One of our objectives in this study was to investigate whether the aberrant upregulation of cytokine secretion in patients with persistent ocular inflammatory disease derives in part from defects in proteins that mediate negative feedback regulation of activities of proinflammatory cytokine. We found that PBMC of patients with scleritis could not induce the expression of the negative feedback regulatory protein SOCS1. Because ethical considerations and NIH IRB guidelines precluded obtaining retinal tissue biopsy to determine whether SOCS expression is also defective in ocular tissues of scleritis patients, we generated transgenic mice and rats with over-expression of SOCS1 in the retina and used these animals to further investigate the role of SOCS1 in the retina and intraocular inflammatory diseases. Although results from several studies suggest that induction of SOCS1, SOCS3 and CIS by inflammatory cells mitigates immune responses by regulating the intensity and duration of cytokine signals, until now it has not been clear whether retinal cells also produce SOCS1 and what physiological role they might have during ocular inflammation. By targeting the over-expression of SOCS1 to the retina of rats and mice and examining the in vivo function of SOCS1 in the well-characterized EAU model, we show that SOCS1 protects mice and rats from developing severe uveitis. Our data suggests that proinflammatory cytokines produced during EAU induces retinal cells to repress the production of chemotactic cytokines and this results in substantial decrease in the numbers of pathogenic T cells recruited into the retina during uveitis. Defective expression of SOCS1 in patients with scleritis, taken together with our data showing that SOCS1 mediated protection of neuroretinal cells from apoptosis, suggests that SOCS1 has neuroprotective function in the retina and imply that administration of SOCS1 mimetic peptides maybe useful in treating uveitis or scleritis.
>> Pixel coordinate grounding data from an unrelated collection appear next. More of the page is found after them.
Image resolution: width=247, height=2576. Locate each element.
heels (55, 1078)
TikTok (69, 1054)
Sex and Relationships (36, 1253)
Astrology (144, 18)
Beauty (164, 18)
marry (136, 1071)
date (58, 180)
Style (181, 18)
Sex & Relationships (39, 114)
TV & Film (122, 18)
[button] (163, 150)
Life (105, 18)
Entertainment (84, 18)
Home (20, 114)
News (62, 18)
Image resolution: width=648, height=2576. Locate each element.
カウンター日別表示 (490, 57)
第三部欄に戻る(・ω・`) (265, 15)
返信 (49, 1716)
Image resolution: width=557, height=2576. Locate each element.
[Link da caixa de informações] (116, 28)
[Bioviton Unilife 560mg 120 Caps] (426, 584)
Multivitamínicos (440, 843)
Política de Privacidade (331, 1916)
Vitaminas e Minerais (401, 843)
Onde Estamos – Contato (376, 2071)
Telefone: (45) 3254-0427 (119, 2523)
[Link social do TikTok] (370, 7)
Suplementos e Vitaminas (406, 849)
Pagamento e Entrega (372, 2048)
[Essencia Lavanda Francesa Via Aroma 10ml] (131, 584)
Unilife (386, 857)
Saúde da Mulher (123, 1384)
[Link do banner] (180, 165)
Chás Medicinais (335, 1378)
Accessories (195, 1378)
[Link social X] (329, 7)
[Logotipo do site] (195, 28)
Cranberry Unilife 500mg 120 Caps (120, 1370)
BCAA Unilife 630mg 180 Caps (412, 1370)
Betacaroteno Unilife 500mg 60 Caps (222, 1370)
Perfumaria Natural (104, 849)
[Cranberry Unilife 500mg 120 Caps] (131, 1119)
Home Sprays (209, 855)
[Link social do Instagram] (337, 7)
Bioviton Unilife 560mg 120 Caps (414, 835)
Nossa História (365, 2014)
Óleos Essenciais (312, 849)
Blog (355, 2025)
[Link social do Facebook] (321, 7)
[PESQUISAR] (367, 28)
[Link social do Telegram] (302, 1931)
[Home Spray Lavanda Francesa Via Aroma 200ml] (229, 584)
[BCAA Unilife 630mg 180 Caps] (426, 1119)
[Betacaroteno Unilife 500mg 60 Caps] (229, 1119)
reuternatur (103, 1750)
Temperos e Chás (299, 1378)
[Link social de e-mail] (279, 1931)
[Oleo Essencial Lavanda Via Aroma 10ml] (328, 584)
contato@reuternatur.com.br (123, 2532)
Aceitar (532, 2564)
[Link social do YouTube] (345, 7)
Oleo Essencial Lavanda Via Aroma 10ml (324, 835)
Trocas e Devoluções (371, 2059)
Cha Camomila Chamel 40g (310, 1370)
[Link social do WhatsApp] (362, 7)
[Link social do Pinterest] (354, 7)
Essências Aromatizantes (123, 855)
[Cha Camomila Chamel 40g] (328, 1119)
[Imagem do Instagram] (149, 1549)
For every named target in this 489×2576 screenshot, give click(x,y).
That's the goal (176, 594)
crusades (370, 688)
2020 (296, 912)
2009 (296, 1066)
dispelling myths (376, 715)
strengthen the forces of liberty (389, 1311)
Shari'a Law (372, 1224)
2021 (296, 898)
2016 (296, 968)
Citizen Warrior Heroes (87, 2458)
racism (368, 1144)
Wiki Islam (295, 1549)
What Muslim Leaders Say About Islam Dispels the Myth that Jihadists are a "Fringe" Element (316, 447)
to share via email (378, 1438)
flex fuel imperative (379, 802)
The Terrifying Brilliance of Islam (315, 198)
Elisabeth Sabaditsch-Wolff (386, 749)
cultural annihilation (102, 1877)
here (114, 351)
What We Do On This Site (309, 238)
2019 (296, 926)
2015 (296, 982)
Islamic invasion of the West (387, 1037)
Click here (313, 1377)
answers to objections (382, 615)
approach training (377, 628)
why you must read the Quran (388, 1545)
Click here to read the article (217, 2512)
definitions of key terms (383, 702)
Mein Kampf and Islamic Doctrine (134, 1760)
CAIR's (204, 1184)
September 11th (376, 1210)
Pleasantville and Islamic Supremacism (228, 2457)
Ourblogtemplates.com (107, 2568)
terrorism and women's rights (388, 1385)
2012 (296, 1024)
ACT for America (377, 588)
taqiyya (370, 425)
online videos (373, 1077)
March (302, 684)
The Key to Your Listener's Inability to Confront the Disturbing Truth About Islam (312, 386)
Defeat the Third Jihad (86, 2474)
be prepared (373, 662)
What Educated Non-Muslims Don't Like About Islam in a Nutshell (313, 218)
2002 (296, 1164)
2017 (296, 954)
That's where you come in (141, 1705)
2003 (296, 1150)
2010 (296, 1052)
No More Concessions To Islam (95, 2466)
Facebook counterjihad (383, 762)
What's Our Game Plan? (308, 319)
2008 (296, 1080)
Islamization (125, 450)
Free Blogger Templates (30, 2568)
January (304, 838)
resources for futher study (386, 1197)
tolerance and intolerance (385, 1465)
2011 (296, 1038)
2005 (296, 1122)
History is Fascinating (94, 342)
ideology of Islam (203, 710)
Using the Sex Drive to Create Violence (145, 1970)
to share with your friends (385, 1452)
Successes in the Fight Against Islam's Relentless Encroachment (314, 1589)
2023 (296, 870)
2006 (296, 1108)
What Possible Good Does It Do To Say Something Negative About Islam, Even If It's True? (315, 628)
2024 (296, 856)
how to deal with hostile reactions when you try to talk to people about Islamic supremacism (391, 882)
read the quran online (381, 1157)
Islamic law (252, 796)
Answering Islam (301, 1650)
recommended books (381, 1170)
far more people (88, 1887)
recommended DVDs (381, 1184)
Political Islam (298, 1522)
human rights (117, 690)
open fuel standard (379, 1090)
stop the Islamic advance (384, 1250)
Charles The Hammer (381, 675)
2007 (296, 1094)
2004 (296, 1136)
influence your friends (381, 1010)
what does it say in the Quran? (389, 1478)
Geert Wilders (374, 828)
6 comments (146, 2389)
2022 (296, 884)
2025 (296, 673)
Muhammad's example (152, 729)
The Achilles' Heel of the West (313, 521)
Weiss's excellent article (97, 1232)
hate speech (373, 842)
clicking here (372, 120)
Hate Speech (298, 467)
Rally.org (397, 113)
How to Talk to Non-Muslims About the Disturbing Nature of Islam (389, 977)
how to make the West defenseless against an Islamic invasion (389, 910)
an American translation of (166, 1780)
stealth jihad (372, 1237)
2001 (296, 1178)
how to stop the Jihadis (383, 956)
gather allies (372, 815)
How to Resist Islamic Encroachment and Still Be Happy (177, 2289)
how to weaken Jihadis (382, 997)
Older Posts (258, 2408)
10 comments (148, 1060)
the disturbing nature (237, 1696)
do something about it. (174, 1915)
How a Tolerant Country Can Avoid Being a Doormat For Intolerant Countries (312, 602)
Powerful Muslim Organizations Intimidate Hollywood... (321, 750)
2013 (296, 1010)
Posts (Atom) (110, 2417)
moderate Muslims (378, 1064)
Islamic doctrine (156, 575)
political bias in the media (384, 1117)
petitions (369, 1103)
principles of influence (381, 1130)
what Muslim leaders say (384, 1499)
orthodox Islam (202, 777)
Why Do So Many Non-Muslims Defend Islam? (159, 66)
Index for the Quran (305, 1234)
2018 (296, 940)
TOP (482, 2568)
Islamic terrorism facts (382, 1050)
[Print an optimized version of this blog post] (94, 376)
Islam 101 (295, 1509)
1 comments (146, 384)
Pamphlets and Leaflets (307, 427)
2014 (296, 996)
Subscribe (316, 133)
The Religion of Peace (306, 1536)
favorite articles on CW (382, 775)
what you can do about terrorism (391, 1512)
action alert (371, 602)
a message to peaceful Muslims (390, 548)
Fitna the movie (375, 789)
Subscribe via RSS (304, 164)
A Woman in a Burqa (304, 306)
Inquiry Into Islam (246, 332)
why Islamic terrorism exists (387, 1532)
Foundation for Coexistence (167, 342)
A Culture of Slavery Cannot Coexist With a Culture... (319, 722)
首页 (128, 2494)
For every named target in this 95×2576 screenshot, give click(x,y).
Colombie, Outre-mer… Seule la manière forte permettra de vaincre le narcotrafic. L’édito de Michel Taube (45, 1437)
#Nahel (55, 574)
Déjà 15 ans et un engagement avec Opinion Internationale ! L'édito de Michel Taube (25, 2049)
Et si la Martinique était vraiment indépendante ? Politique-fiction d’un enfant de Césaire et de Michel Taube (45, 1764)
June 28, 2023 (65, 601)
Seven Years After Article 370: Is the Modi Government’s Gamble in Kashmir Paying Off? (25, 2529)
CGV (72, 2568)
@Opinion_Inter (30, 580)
本研究的目的之一是调查持续性眼部炎症性疾病患者细胞因子分泌的异常上调是否部分源于介导促炎细胞因子活性负反馈调节的蛋白质缺陷。我们发现巩膜炎患者的PBMC不能诱导负反馈调节蛋白SOCS1的表达。由于伦理考虑和 NIH IRB 指南不允许进行视网膜组织活检来确定巩膜炎患者眼组织中 SOCS 表达是否也有缺陷，因此我们培育了视网膜中 SOCS1 过度表达的转基因小鼠和大鼠，并利用这些动物进一步研究 SOCS1 在视网膜和眼内炎症性疾病中的作用。尽管多项研究结果表明，炎症细胞诱导 SOCS1、SOCS3 和 CIS 可通过调节细胞因子信号的强度和持续时间来减轻免疫反应，但迄今为止，尚不清楚视网膜细胞是否也产生 SOCS1 以及它们在眼部炎症过程中可能发挥的生理作用。通过将 SOCS1 的过度表达靶向大鼠和小鼠的视网膜，并在充分表征的 EAU 模型中检查 SOCS1 的体内功能，我们发现 SOCS1 可以保护小鼠和大鼠免于发生严重的葡萄膜炎。我们的数据表明，EAU 期间产生的促炎细胞因子诱导视网膜细胞抑制趋化细胞因子的产生，这导致葡萄膜炎期间招募到视网膜的致病性 T 细胞数量大幅减少。巩膜炎患者中 SOCS1 的表达缺陷，加上我们的数据表明 SOCS1 介导保护神经视网膜细胞免于凋亡，表明 SOCS1 在视网膜中具有神经保护功能，并意味着 SOCS1 模拟肽的施用可能有助于治疗葡萄膜炎或巩膜炎。